En el parque de Juigalpa

A: Ronald Bendaña Cano Antes de cumplir los veinte años viví alrededor de la plaza mansamente machacando destinos sin profetas; en las bancas del parque convoqué audiencias espontáneas para que sus moradores relataran el descontento provinciano. Ahí justificamos nuestras vidas bajo la eternidad de los dioses y la imprescindible sustentación terrenal; sin cielo los ángeles […]

A: Ronald Bendaña Cano

Antes de cumplir los veinte años viví alrededor de la plaza mansamente machacando destinos sin profetas; en las bancas del parque convoqué audiencias espontáneas para que sus moradores relataran el descontento provinciano.

Ahí justificamos nuestras vidas bajo la eternidad de los dioses y la imprescindible sustentación terrenal; sin cielo los ángeles no existirían y sin tierra los hombres no podrían ubicar pretextos viables.
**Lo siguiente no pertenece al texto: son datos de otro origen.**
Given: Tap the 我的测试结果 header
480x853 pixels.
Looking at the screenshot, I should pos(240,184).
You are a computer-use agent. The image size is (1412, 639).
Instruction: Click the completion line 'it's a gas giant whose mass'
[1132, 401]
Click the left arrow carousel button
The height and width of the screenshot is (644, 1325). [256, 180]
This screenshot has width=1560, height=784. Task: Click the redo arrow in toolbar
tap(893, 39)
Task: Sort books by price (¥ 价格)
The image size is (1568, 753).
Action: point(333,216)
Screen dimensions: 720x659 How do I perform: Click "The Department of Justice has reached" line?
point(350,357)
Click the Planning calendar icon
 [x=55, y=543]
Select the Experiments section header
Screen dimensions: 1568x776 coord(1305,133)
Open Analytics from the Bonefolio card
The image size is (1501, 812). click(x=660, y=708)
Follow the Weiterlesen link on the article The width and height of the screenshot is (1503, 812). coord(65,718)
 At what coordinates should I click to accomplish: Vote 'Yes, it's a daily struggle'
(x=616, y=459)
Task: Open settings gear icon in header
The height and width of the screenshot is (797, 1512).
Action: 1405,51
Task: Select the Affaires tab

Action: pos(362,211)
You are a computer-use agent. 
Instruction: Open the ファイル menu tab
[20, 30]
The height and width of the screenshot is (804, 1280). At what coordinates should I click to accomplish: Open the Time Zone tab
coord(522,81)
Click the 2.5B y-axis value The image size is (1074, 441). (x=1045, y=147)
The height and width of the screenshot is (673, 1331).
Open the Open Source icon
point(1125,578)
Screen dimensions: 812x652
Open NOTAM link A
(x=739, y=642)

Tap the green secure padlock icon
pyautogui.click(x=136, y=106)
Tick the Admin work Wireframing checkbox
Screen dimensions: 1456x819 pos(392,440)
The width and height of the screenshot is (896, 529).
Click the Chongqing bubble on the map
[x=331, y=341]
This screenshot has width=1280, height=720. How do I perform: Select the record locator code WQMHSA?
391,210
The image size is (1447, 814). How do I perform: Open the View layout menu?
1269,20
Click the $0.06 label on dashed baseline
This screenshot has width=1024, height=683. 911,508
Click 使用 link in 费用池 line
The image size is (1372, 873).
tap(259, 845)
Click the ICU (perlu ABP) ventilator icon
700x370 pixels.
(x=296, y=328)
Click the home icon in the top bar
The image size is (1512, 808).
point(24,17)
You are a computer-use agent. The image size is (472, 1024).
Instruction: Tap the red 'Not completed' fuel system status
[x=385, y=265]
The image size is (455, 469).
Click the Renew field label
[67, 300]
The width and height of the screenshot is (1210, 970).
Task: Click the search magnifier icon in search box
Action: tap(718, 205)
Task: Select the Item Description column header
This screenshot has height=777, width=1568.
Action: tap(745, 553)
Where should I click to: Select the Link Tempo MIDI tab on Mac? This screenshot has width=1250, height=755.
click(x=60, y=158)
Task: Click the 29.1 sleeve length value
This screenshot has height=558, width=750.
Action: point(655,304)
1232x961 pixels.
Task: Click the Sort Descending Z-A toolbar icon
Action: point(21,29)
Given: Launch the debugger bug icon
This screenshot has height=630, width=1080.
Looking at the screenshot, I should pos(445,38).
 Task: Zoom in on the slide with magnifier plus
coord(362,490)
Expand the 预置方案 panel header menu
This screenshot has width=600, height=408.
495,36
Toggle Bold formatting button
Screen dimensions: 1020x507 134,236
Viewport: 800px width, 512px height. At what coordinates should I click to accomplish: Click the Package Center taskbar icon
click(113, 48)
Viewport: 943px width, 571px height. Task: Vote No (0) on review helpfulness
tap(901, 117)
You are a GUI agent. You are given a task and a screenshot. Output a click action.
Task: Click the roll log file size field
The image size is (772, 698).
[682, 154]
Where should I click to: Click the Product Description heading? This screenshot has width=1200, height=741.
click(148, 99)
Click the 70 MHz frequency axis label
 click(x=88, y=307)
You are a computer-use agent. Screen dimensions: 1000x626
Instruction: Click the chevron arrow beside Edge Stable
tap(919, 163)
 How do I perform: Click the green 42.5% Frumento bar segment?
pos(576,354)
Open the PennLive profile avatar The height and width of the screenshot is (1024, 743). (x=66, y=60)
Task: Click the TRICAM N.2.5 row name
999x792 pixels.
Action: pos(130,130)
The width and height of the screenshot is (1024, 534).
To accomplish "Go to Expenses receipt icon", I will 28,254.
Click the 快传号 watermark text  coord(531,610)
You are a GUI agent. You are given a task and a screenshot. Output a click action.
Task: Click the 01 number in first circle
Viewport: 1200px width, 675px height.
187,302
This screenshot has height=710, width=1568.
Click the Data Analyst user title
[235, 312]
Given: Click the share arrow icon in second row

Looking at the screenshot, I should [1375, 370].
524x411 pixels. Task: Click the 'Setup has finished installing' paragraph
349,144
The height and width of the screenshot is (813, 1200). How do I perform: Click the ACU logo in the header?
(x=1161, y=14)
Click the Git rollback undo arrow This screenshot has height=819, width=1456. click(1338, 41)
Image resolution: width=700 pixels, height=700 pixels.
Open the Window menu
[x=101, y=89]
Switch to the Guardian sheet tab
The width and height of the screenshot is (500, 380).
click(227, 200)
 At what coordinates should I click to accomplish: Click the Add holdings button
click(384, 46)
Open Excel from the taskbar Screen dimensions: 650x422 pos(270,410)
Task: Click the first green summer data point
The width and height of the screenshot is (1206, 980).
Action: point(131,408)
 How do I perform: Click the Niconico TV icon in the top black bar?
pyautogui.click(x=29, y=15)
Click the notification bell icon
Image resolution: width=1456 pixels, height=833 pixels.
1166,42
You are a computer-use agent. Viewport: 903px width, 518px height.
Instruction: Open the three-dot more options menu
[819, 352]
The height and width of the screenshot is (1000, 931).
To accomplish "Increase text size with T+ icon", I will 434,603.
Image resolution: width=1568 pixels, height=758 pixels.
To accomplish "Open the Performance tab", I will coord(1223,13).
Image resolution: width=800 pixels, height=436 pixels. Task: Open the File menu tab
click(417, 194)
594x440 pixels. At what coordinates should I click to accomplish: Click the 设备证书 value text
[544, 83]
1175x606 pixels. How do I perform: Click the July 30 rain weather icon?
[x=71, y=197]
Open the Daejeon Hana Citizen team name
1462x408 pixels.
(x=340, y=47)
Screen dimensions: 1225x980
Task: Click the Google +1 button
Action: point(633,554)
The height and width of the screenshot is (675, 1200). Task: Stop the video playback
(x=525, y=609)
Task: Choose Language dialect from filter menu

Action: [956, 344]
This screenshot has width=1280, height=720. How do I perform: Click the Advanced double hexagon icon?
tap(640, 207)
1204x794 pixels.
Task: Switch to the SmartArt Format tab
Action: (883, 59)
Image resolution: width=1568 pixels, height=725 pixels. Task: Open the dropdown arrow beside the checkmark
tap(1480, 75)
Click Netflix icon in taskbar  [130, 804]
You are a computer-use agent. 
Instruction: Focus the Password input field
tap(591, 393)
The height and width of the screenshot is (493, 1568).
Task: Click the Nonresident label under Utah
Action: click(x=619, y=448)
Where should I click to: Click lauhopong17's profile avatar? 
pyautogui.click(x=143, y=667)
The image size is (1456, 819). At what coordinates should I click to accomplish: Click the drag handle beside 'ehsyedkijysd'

Es necesario espacio para que el tiempo transite en su laberinto, juegos de espejos irradien semejanzas, dupliquen caracteres y extiendan compulsión del poder.

El día encendimos para trasegar aceptaciones y apariencias. Repetimos signos predadores de conciliábulos universales, orgías de brujos que refrescan realidades, distractores míticos para no horrorizarnos de nuestra crueldad. Aprendimos la canción preescolar ejercitada, mantuvimos necesariamente erección inmediata y maldecimos la estupidez que casi nos condujo al suicidio. ¿Bebimos el sol y sus confines sin desatar placer? ¿Cargamos la pasión primitiva con perseverancia evolucionista?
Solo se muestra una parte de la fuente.